Chi sono

Mi chiamo Fabrizio Tomaselli e sono nato il 12 aprile del 1957. Per quasi tutta la mia vita mi sono impegnato a livello politico e soprattutto sindacale. Ho contribuito a creare una parte del sindacalismo di base sin dalla metà degli anni ’80, per tanti anni legato alla mia realtà di lavoro come assistente di volo in Alitalia, poi nei trasporti, poi ancora nel sindacalismo generale. Mai però ho smesso di seguire le vicende legate ad Alitalia e al trasporto aereo.

Sono in pensione dal 2014, dopo essere stato in cassa integrazione e in mobilità per quasi 6 anni durante i quali ho però continuato a svolgere attività sindacale nell’Unione Sindacale di Base, sempre a livello volontario.

La voglia di scrivere un racconto di questi anni di lavoro sindacale mi è venuta solo dopo aver interrotto l’attività nell’Unione Sindacale di Base, nel 2017. Mi sono subito reso conto del lavoro immane che avrei dovuto fare, soprattutto in termini di ricerca. Penso però che far funzionare la materia grigia sia il modo migliore per continuare a lavorare per se stessi e soprattutto per chi continuerà a svolgere un ruolo sociale diretto nella difesa dei diritti dei lavoratori e degli sfruttati.

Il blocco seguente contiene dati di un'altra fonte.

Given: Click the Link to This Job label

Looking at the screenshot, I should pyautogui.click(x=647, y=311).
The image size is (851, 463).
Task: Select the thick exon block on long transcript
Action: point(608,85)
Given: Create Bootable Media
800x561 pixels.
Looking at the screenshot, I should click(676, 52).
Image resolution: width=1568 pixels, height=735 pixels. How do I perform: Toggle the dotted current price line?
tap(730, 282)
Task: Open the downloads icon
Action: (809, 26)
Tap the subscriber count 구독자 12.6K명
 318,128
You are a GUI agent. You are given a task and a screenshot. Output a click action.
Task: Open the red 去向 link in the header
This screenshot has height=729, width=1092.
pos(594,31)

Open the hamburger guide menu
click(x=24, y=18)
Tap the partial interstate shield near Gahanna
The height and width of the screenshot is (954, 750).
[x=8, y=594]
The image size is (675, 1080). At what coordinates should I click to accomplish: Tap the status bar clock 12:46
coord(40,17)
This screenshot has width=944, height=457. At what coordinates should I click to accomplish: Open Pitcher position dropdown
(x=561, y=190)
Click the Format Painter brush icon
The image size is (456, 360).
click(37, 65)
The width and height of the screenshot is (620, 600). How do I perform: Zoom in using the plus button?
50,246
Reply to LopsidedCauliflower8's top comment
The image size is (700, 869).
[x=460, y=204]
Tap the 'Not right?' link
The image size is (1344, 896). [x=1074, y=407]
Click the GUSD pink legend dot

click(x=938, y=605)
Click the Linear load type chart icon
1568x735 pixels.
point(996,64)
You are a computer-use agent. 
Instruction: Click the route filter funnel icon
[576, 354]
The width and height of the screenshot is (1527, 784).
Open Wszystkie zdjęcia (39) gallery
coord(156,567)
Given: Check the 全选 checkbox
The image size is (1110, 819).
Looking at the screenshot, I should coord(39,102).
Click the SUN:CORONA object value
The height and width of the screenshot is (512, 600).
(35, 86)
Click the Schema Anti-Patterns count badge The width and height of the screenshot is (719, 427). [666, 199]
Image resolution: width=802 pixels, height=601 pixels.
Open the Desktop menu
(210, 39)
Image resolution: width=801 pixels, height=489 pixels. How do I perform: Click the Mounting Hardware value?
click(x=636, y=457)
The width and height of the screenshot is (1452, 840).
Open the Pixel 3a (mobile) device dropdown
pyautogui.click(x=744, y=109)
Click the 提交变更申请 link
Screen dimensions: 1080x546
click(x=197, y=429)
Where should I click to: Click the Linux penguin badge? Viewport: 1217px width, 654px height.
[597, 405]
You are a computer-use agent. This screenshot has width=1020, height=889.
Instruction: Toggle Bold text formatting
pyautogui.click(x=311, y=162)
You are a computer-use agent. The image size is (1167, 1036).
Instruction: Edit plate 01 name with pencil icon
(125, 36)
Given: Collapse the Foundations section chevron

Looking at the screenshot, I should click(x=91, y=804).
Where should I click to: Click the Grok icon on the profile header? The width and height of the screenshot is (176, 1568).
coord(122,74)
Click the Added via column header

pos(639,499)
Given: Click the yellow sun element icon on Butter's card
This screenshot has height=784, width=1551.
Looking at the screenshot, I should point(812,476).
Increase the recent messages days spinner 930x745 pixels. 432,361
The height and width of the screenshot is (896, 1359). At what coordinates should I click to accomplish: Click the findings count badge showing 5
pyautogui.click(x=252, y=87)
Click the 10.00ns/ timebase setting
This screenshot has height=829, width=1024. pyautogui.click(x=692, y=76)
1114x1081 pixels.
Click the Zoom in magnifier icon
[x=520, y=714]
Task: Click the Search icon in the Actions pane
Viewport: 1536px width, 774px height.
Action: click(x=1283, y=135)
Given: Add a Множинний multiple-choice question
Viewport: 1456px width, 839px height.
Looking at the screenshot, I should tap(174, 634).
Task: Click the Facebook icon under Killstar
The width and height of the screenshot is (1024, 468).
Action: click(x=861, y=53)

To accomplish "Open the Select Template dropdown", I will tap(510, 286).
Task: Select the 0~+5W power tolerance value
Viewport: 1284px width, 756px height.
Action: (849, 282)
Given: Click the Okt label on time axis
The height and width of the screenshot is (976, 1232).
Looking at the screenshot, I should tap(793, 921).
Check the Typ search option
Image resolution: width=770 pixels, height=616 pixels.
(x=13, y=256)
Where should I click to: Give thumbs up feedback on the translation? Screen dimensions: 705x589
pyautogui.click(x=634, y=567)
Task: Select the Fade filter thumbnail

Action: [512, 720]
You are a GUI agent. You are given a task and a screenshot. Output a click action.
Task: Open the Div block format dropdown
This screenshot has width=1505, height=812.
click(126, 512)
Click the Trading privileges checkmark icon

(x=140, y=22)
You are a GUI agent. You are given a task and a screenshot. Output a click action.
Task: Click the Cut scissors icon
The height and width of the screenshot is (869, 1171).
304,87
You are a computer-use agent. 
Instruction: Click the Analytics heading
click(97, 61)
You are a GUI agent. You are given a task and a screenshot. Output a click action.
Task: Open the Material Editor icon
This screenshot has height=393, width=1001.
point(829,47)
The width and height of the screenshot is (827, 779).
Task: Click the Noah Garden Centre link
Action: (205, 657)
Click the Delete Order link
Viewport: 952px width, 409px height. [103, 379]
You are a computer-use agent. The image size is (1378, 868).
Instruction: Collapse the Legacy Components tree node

Ho scritto un capitolo specifico raccontando per sommi capi la mia esperienza di vita prima di arrivare all’Alitalia. Potete leggerlo o saltarlo del tutto: non è stato dettato da altro se non dalla necessità di raccontare e spiegare ai più giovani come l’approccio alla politica e al lavoro sociale sia stato per me, come per tantissimi altri della mia generazione, la via maestra da percorrere per realizzare il sogno di cambiamento della società che in tutti questi anni non mi ha mai abbandonato.

Non siamo ancora riusciti a cambiarla questa società, questo sistema che fa del dio denaro la propria religione e distrugge il pianeta. Ci fa schifo, però sono convinto che la partita non sia ancore persa del tutto. Richiamando quel che ha già scritto il mio amico Giorgio Cremaschi, se è vero che purtroppo non sono riuscito a cambiare questo mondo, devo però dire che neanche lui ha cambiato me.